### Given text:

>>>

When is min(a, b) != min(b, a)?

S

Steven D'Aprano

That doesn't follow. The problem is not that x < nan returns False
because that is correct since x isn't smaller than nan.

Comparisons between things which are not comparable risk being terribly
misleading, and depend very much on how you define "less than" and
"greater than". If you insist that everything must have a boolean yes/no
answer ("Does the colour red have a better chance of becoming President
than a kick to the head?") then False is not an entirely unreasonable
result to return.

But if you consider that having "x is not smaller than y" be equivalent
to "x is greater than or equal to y" is more important than forcing a
boolean answer in the first place, then you need something to signal
Undefined, and an exception is the right solution unless you have multi-
valued logic system (True, False, Maybe, Undefined, ...)

SANE (Standard Apple Numerics Environment) explicitly states that it
signals an exception when doing ordered comparisons against NaNs because
to return False would be misleading. Apple went on to use the same rule
in their PowerPC Numerics. That's straight out of the Zen: Practicality
Beats Purity.
 
S

Steven D'Aprano

I disagree with your last sentence. We are dealing with quiet NaNs
which should not raise exceptions. x < nan is well defined in IEEE, it
is false.

I question that. The IEEE standard states that comparisons involving NaNs
are unordered and should signal INVALID. What that means at the high
level of x < NAN (etc.) isn't clear.

I'm having a lot of trouble finding the canonical IEEE-754 standard, so
I'm forced to judge by implementations and third party accounts. For
example, this is what IBM says:

http://publib.boulder.ibm.com/infocenter/lnxpcomp/v8v101/index.jsp?topic=/
com.ibm.xlf101l.doc/xlfopg/fpieee.htm

The IEEE standard defines several exception conditions that can occur:

....

<<<

### Available data:
>>>

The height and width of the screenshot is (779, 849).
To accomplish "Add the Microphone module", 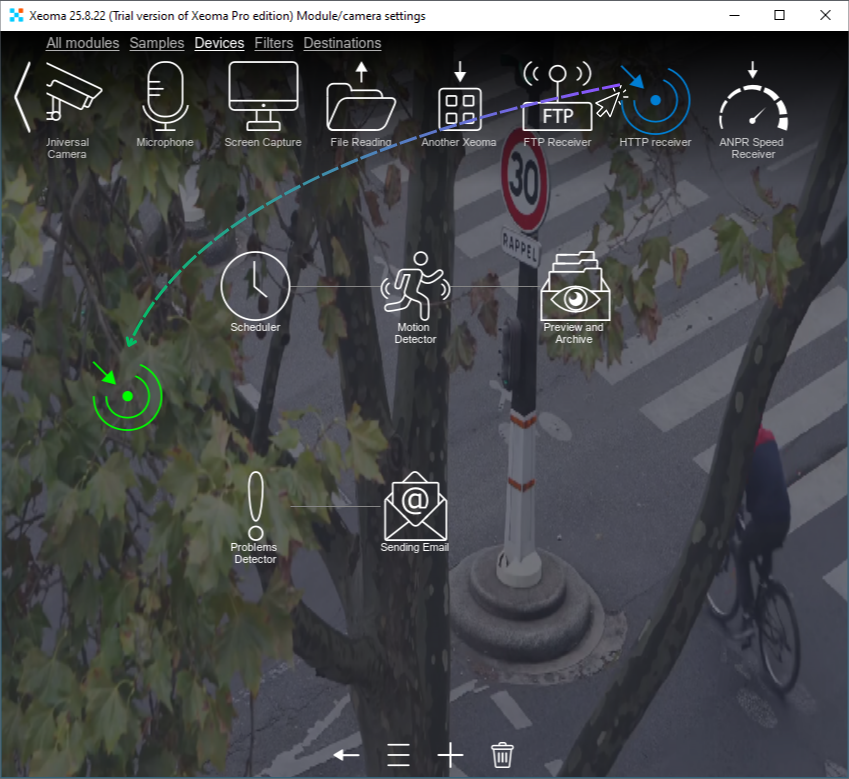I will tap(164, 95).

<<<

### The tasks:
1 > Answer these from the NaN comparison thread:
(a) What does SANE stand for?
(b) What should comparisons involving NaNs signal under the IEEE standard?
(c) Which company's account of IEEE exception conditions is quoted?
2 > Transcribe the part of the NaN comparison thread that opens with the words containing "That doesn't follow." and closes with "result to return.".
The data above has no role in this.

### Correct answers:
1 >
(a) Standard Apple Numerics Environment
(b) INVALID
(c) IBM

2 >
That doesn't follow. The problem is not that x < nan returns False
because that is correct since x isn't smaller than nan.

Comparisons between things which are not comparable risk being terribly
misleading, and depend very much on how you define "less than" and
"greater than". If you insist that everything must have a boolean yes/no
answer ("Does the colour red have a better chance of becoming President
than a kick to the head?") then False is not an entirely unreasonable
result to return.